Dataset excerpts
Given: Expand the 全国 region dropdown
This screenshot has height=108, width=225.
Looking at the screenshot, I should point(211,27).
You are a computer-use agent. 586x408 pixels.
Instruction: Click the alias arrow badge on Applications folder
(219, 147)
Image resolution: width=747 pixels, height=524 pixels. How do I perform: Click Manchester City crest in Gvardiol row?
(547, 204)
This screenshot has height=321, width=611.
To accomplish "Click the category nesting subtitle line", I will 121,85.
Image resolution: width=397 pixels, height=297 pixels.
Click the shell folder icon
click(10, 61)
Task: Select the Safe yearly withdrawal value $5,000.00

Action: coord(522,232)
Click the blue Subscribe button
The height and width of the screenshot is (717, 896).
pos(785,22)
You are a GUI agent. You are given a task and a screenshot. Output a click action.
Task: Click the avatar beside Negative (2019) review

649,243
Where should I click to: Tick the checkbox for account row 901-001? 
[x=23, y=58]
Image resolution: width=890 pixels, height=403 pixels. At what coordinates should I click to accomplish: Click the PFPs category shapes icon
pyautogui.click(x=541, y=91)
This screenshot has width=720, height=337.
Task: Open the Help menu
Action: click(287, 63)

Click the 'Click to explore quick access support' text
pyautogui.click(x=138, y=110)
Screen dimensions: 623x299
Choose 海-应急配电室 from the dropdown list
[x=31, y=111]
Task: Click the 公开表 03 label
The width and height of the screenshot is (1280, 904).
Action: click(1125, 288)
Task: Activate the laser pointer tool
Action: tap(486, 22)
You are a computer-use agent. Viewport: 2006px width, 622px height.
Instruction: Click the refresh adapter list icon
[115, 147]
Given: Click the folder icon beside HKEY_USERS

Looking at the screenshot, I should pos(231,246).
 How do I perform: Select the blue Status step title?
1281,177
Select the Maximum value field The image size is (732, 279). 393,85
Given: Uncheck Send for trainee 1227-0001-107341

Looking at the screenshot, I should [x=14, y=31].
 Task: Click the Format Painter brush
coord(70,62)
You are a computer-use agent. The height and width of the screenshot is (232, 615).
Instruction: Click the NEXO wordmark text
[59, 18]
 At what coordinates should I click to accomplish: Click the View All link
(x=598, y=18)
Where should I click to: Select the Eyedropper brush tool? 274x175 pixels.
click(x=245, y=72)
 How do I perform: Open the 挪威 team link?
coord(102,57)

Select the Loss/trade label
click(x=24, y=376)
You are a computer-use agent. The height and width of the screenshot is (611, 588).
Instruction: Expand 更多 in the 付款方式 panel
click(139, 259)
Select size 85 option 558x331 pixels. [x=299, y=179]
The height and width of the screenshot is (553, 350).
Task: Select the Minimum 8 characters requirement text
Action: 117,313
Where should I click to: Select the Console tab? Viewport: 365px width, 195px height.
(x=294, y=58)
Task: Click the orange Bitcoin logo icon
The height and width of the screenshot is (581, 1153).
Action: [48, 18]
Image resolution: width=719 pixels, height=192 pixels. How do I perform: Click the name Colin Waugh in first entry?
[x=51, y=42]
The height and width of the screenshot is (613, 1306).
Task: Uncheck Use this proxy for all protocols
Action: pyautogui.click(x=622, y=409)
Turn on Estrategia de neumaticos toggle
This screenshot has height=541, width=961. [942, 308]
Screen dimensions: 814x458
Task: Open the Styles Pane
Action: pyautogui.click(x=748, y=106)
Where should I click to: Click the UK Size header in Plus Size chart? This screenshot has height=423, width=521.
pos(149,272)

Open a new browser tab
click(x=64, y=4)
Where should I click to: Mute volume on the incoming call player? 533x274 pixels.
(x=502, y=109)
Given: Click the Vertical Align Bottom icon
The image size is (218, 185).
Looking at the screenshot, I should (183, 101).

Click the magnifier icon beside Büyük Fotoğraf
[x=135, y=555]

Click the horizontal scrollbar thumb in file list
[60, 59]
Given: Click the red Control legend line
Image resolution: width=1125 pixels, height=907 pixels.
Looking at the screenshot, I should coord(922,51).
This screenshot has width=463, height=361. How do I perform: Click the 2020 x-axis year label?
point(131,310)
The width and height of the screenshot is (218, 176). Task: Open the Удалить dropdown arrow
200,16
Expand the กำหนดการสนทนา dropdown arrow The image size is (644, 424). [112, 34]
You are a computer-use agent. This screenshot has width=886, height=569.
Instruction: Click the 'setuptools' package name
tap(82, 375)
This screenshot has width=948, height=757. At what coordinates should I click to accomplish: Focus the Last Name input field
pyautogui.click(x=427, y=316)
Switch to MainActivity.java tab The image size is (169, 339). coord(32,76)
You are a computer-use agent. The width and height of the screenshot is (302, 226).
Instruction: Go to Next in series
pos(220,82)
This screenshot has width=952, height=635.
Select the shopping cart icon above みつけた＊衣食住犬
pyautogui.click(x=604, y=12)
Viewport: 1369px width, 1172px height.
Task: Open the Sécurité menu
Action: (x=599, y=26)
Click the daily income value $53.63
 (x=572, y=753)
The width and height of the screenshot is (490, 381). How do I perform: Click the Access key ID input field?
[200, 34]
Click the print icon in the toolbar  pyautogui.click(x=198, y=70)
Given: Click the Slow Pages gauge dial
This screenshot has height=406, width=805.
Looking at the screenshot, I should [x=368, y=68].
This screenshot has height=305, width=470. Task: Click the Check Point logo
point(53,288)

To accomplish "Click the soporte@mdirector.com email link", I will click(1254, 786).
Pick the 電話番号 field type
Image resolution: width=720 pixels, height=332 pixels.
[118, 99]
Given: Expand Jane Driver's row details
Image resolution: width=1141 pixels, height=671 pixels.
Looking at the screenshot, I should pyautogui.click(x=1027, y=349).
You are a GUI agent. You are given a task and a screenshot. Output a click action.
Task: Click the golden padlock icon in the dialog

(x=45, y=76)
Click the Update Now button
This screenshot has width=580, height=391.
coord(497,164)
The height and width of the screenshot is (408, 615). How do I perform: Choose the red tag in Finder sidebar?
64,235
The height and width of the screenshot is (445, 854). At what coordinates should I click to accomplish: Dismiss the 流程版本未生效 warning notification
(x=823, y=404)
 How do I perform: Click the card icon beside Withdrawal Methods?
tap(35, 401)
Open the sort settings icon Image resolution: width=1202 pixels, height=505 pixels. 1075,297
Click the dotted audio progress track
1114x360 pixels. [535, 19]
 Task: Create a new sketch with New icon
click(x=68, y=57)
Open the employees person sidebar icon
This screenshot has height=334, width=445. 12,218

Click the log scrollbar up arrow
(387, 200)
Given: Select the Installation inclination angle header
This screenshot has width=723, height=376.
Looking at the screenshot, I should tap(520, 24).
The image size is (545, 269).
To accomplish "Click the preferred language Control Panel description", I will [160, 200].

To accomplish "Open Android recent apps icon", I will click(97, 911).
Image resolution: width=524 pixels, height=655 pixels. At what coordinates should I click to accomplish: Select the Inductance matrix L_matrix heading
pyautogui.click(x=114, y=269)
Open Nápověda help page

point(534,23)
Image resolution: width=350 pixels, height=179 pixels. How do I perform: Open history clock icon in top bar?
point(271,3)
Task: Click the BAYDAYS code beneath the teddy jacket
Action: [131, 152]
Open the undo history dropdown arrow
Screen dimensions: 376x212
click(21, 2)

WORK ITEM
Return each line above precisely as written.

RESPONSE TO THE TASK
Given: Expand the 全国 region dropdown
This screenshot has height=108, width=225.
Looking at the screenshot, I should point(211,27).
You are a computer-use agent. 586x408 pixels.
Instruction: Click the alias arrow badge on Applications folder
(219, 147)
Image resolution: width=747 pixels, height=524 pixels. How do I perform: Click Manchester City crest in Gvardiol row?
(547, 204)
This screenshot has height=321, width=611.
To accomplish "Click the category nesting subtitle line", I will 121,85.
Image resolution: width=397 pixels, height=297 pixels.
Click the shell folder icon
click(10, 61)
Task: Select the Safe yearly withdrawal value $5,000.00

Action: coord(522,232)
Click the blue Subscribe button
The height and width of the screenshot is (717, 896).
pos(785,22)
You are a GUI agent. You are given a task and a screenshot. Output a click action.
Task: Click the avatar beside Negative (2019) review

649,243
Where should I click to: Tick the checkbox for account row 901-001? 
[x=23, y=58]
Image resolution: width=890 pixels, height=403 pixels. At what coordinates should I click to accomplish: Click the PFPs category shapes icon
pyautogui.click(x=541, y=91)
This screenshot has width=720, height=337.
Task: Open the Help menu
Action: click(287, 63)

Click the 'Click to explore quick access support' text
pyautogui.click(x=138, y=110)
Screen dimensions: 623x299
Choose 海-应急配电室 from the dropdown list
[x=31, y=111]
Task: Click the 公开表 03 label
The width and height of the screenshot is (1280, 904).
Action: click(1125, 288)
Task: Activate the laser pointer tool
Action: tap(486, 22)
You are a computer-use agent. Viewport: 2006px width, 622px height.
Instruction: Click the refresh adapter list icon
[115, 147]
Given: Click the folder icon beside HKEY_USERS

Looking at the screenshot, I should pos(231,246).
 How do I perform: Select the blue Status step title?
1281,177
Select the Maximum value field The image size is (732, 279). 393,85
Given: Uncheck Send for trainee 1227-0001-107341

Looking at the screenshot, I should [x=14, y=31].
 Task: Click the Format Painter brush
coord(70,62)
You are a computer-use agent. The height and width of the screenshot is (232, 615).
Instruction: Click the NEXO wordmark text
[59, 18]
 At what coordinates should I click to accomplish: Click the View All link
(x=598, y=18)
Where should I click to: Select the Eyedropper brush tool? 274x175 pixels.
click(x=245, y=72)
 How do I perform: Open the 挪威 team link?
coord(102,57)

Select the Loss/trade label
click(x=24, y=376)
You are a computer-use agent. The height and width of the screenshot is (611, 588).
Instruction: Expand 更多 in the 付款方式 panel
click(139, 259)
Select size 85 option 558x331 pixels. [x=299, y=179]
The height and width of the screenshot is (553, 350).
Task: Select the Minimum 8 characters requirement text
Action: 117,313
Where should I click to: Select the Console tab? Viewport: 365px width, 195px height.
(x=294, y=58)
Task: Click the orange Bitcoin logo icon
The height and width of the screenshot is (581, 1153).
Action: [48, 18]
Image resolution: width=719 pixels, height=192 pixels. How do I perform: Click the name Colin Waugh in first entry?
[x=51, y=42]
The height and width of the screenshot is (613, 1306).
Task: Uncheck Use this proxy for all protocols
Action: pyautogui.click(x=622, y=409)
Turn on Estrategia de neumaticos toggle
This screenshot has height=541, width=961. [942, 308]
Screen dimensions: 814x458
Task: Open the Styles Pane
Action: pyautogui.click(x=748, y=106)
Where should I click to: Click the UK Size header in Plus Size chart? This screenshot has height=423, width=521.
pos(149,272)

Open a new browser tab
click(x=64, y=4)
Where should I click to: Mute volume on the incoming call player? 533x274 pixels.
(x=502, y=109)
Given: Click the Vertical Align Bottom icon
The image size is (218, 185).
Looking at the screenshot, I should (183, 101).

Click the magnifier icon beside Büyük Fotoğraf
[x=135, y=555]

Click the horizontal scrollbar thumb in file list
[60, 59]
Given: Click the red Control legend line
Image resolution: width=1125 pixels, height=907 pixels.
Looking at the screenshot, I should coord(922,51).
This screenshot has width=463, height=361. How do I perform: Click the 2020 x-axis year label?
point(131,310)
The width and height of the screenshot is (218, 176). Task: Open the Удалить dropdown arrow
200,16
Expand the กำหนดการสนทนา dropdown arrow The image size is (644, 424). [112, 34]
You are a computer-use agent. This screenshot has width=886, height=569.
Instruction: Click the 'setuptools' package name
tap(82, 375)
This screenshot has width=948, height=757. At what coordinates should I click to accomplish: Focus the Last Name input field
pyautogui.click(x=427, y=316)
Switch to MainActivity.java tab The image size is (169, 339). coord(32,76)
You are a computer-use agent. The width and height of the screenshot is (302, 226).
Instruction: Go to Next in series
pos(220,82)
This screenshot has width=952, height=635.
Select the shopping cart icon above みつけた＊衣食住犬
pyautogui.click(x=604, y=12)
Viewport: 1369px width, 1172px height.
Task: Open the Sécurité menu
Action: (x=599, y=26)
Click the daily income value $53.63
 (x=572, y=753)
The width and height of the screenshot is (490, 381). How do I perform: Click the Access key ID input field?
[200, 34]
Click the print icon in the toolbar  pyautogui.click(x=198, y=70)
Given: Click the Slow Pages gauge dial
This screenshot has height=406, width=805.
Looking at the screenshot, I should [x=368, y=68].
This screenshot has height=305, width=470. Task: Click the Check Point logo
point(53,288)

To accomplish "Click the soporte@mdirector.com email link", I will click(1254, 786).
Pick the 電話番号 field type
Image resolution: width=720 pixels, height=332 pixels.
[118, 99]
Given: Expand Jane Driver's row details
Image resolution: width=1141 pixels, height=671 pixels.
Looking at the screenshot, I should pyautogui.click(x=1027, y=349).
You are a GUI agent. You are given a task and a screenshot. Output a click action.
Task: Click the golden padlock icon in the dialog

(x=45, y=76)
Click the Update Now button
This screenshot has width=580, height=391.
coord(497,164)
The height and width of the screenshot is (408, 615). How do I perform: Choose the red tag in Finder sidebar?
64,235
The height and width of the screenshot is (445, 854). At what coordinates should I click to accomplish: Dismiss the 流程版本未生效 warning notification
(x=823, y=404)
 How do I perform: Click the card icon beside Withdrawal Methods?
tap(35, 401)
Open the sort settings icon Image resolution: width=1202 pixels, height=505 pixels. 1075,297
Click the dotted audio progress track
1114x360 pixels. [535, 19]
 Task: Create a new sketch with New icon
click(x=68, y=57)
Open the employees person sidebar icon
This screenshot has height=334, width=445. 12,218

Click the log scrollbar up arrow
(387, 200)
Given: Select the Installation inclination angle header
This screenshot has width=723, height=376.
Looking at the screenshot, I should tap(520, 24).
The image size is (545, 269).
To accomplish "Click the preferred language Control Panel description", I will [160, 200].

To accomplish "Open Android recent apps icon", I will click(97, 911).
Image resolution: width=524 pixels, height=655 pixels. At what coordinates should I click to accomplish: Select the Inductance matrix L_matrix heading
pyautogui.click(x=114, y=269)
Open Nápověda help page

point(534,23)
Image resolution: width=350 pixels, height=179 pixels. How do I perform: Open history clock icon in top bar?
point(271,3)
Task: Click the BAYDAYS code beneath the teddy jacket
Action: [131, 152]
Open the undo history dropdown arrow
Screen dimensions: 376x212
click(21, 2)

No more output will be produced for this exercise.